At Perlmutter Cancer Center, Dr. Oberstein will collaborate with many medical and surgical leaders in GI cancer. They include Diane M. Simeone, MD, the Laura and Isaac Perlmutter Professor of Surgery, professor of Pathology, and director of its Pancreatic Cancer Center; George Miller, MD, the H. Leon Pachter, MD Professor of Surgery and professor of Cell Biology; H. Leon Pachter, MD, the George David Stewart Professor of Surgery and chair of the Department of Surgery; Alec Kimmelman, MD, PhD, professor of Radiation Oncology and the Anita Steckler and Joseph Steckler Chair of the Department of Radiation Oncology; Deirdre J. Cohen, MD, assistant professor of Medicine; Paresh C. Shah, MD, clinical professor of Surgery, chief of the Division of General Surgery and vice chair of Quality and Innovation in Surgery; Mark Pochapin, MD, the Sholtz/Leeds Professor of Gastroenterology and director of the Division of Gastroenterology; and Elliot Newman, MD, professor of Surgery and co-director of the GI Disease Management Group at the cancer center.

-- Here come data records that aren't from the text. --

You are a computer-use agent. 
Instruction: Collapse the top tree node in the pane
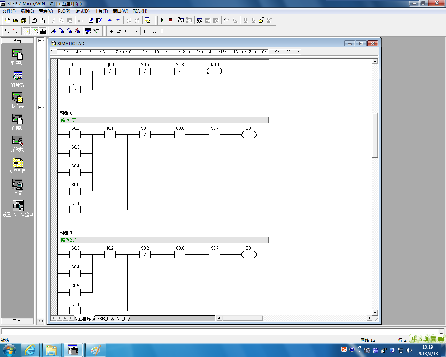(x=40, y=41)
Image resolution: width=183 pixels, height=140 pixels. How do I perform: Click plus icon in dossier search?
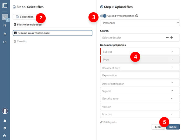[x=171, y=37]
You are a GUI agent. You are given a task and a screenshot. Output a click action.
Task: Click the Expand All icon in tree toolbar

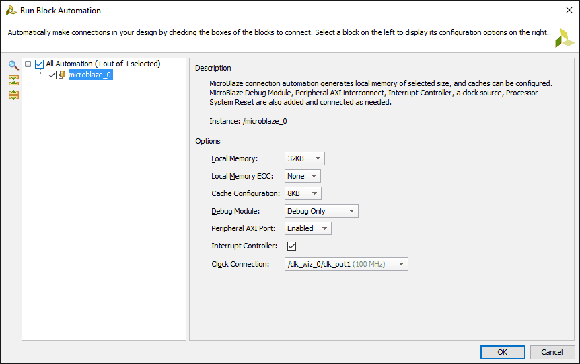pyautogui.click(x=13, y=95)
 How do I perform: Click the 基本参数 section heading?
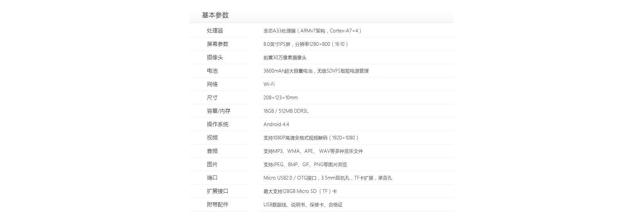tap(215, 15)
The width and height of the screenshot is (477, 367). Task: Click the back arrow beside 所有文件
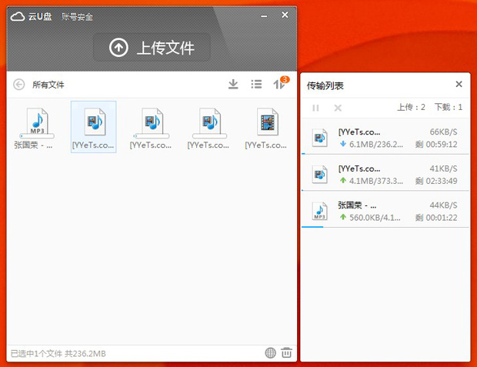pos(19,85)

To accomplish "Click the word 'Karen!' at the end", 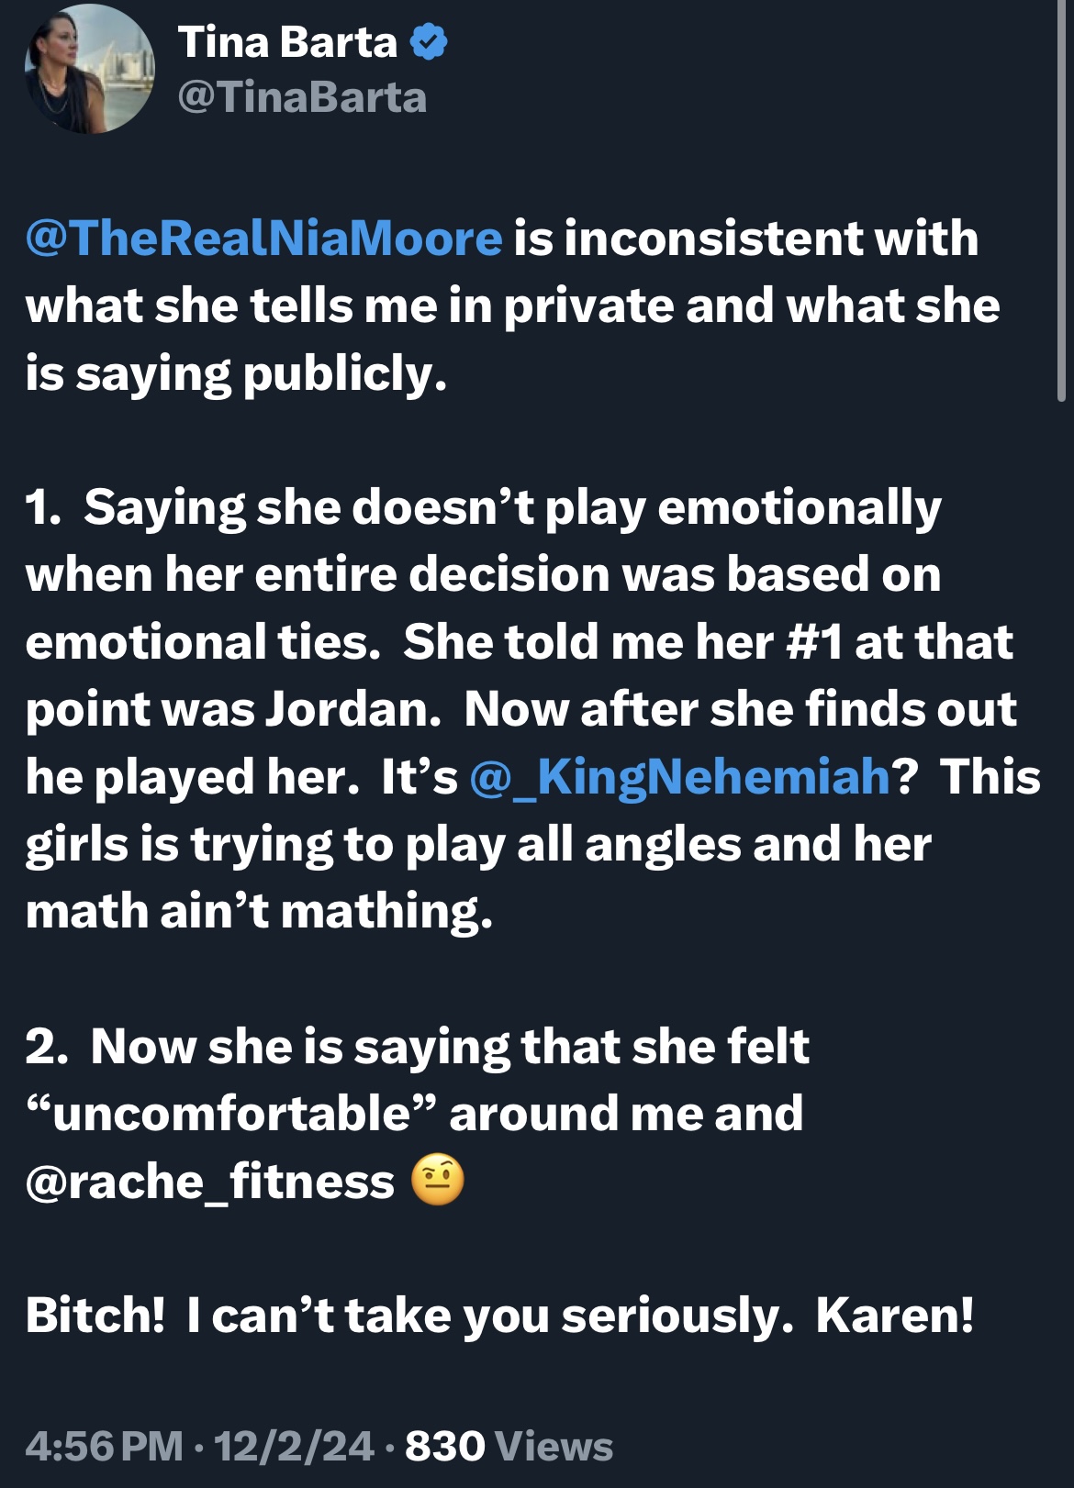I will click(x=895, y=1315).
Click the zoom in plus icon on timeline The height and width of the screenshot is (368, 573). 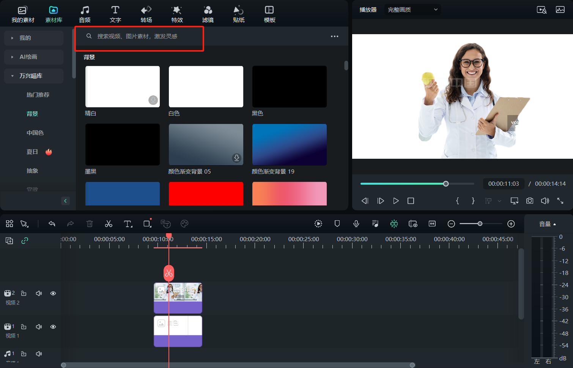click(x=511, y=224)
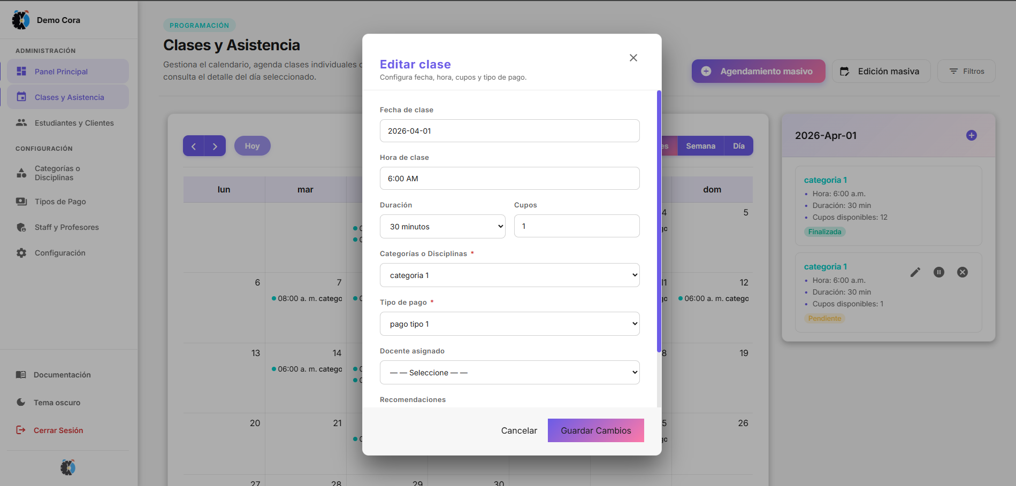This screenshot has width=1016, height=486.
Task: Open Filtros filter options
Action: click(966, 71)
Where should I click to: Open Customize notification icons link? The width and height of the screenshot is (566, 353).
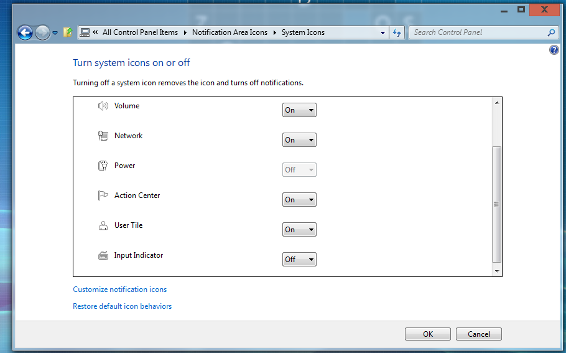point(120,289)
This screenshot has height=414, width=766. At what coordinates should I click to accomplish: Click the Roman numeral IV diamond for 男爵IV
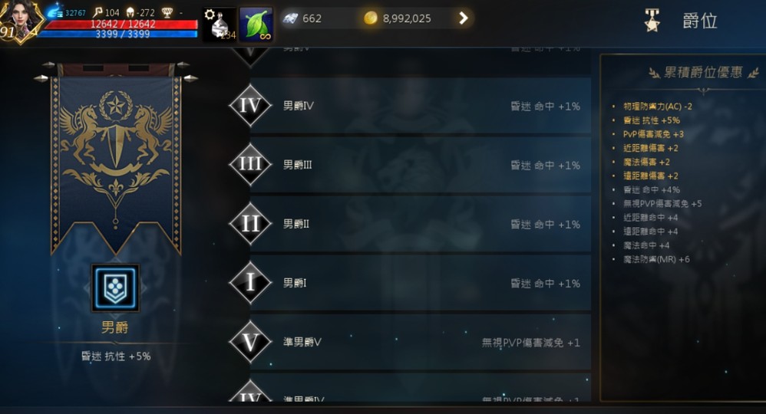250,106
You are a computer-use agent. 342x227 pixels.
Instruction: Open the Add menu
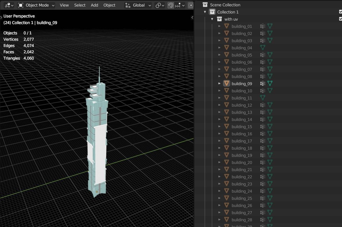point(94,5)
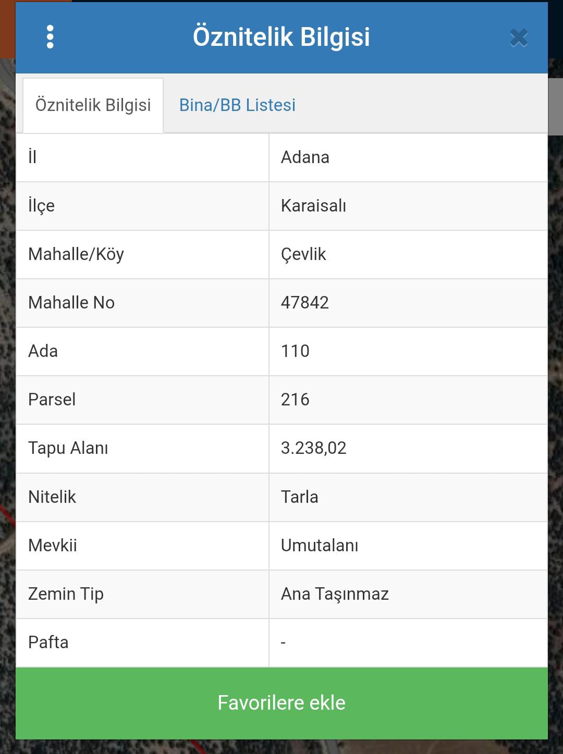Select the Öznitelik Bilgisi tab

point(93,105)
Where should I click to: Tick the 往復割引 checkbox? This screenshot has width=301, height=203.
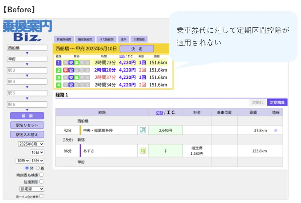41,182
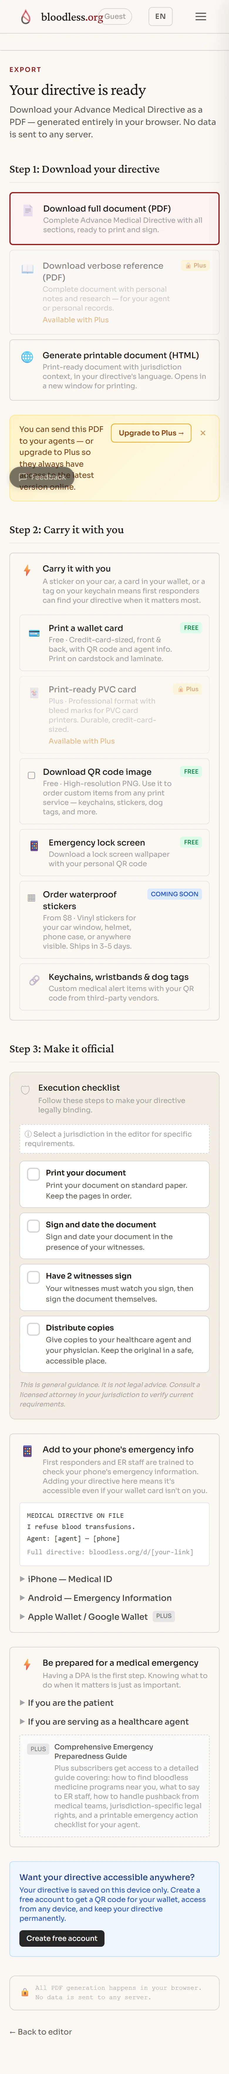This screenshot has width=229, height=2074.
Task: Open the EN language selector
Action: [161, 16]
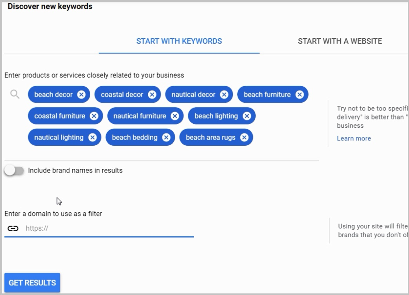Click the search magnifier icon beside the keywords
The width and height of the screenshot is (409, 295).
[x=15, y=94]
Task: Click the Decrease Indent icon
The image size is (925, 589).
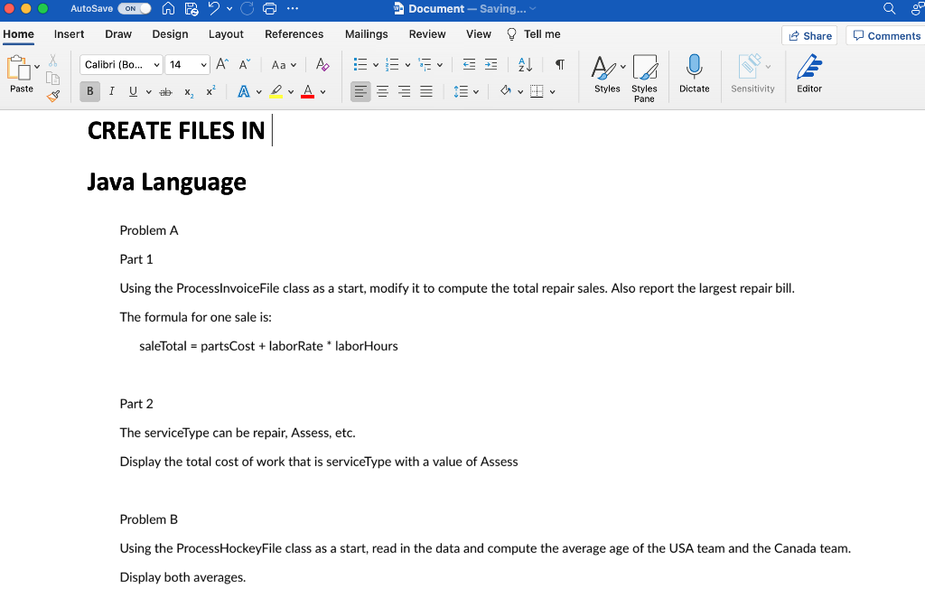Action: pos(467,64)
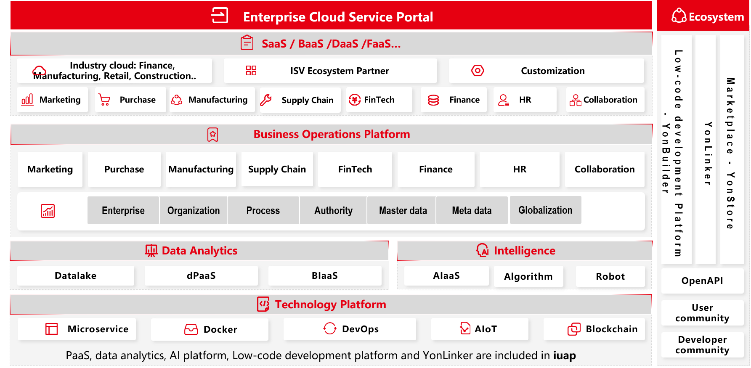
Task: Select the Globalization tile
Action: (x=545, y=210)
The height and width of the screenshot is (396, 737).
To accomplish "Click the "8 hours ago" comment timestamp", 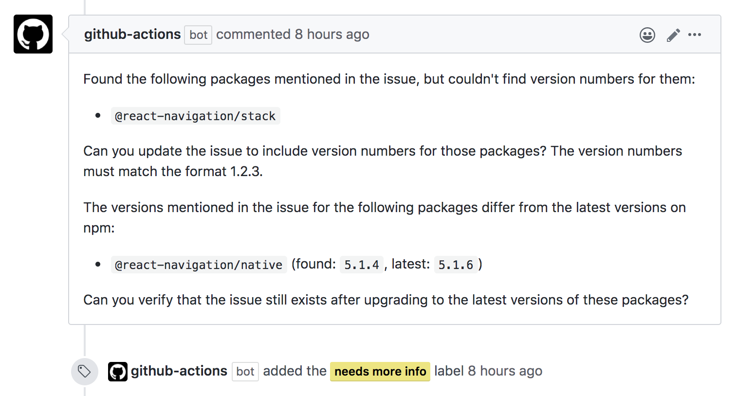I will [x=332, y=35].
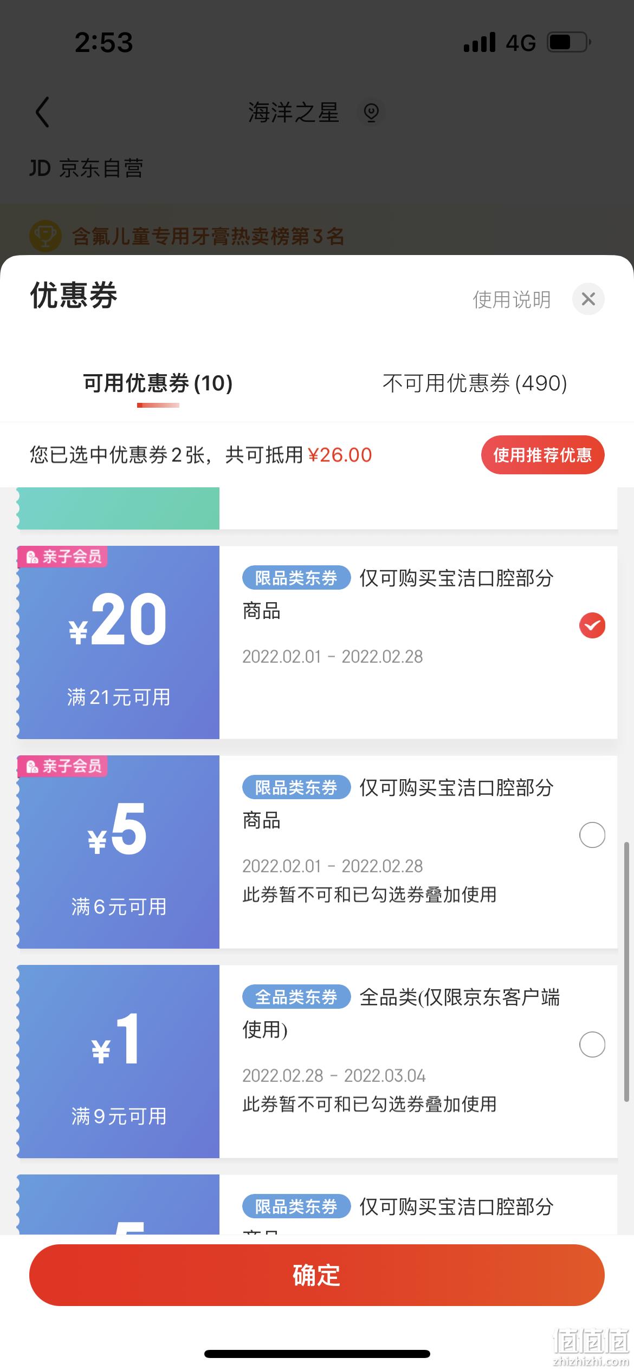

“Dr. Oberstein will play a major role in the Pancreatic Cancer Center’s efforts to develop highly innovative clinical trials for pancreatic cancer patients and to work with patients and patient advocacy groups to develop optimized support systems for patients,” Dr. Simeone says. “Dr Oberstein’s expertise fits well with our deep commitment to each and every patient.”

About Dr. Oberstein

Dr. Oberstein earned his medical degree from The Ohio State University College of Medicine and completed his residency in internal medicine at Temple University Health System. He joined Columbia University Medical Center as a fellow in hematology and oncology, where he also did a clinical research fellowship at the Herbert Irving Comprehensive Cancer Center. Dr. Oberstein also received a Master of Science degree (biostatistics) from Mailman School of Public Health at Columbia University. He is a recipient of the ASCO Conquer Cancer Foundation Young Investigator Award and a National Cancer Institute KL2 Career Development Award, and has collaborated on multi-investigator translational grants from the Pancreatic Cancer Action Network and the Lustgarten Foundation for Pancreatic Cancer Research.

“Research already under way at Perlmutter Cancer Center in GI cancers not only can be applied to patients immediately, but also furthers our understanding of these cancers, which will lead to future patient applications,” Dr. Oberstein says. “Its commitment to aligning research and clinical practice makes this, indeed, the perfect place for what I do — which is to try to bring these two areas of medicine together to make a difference for our patients now and in the future.”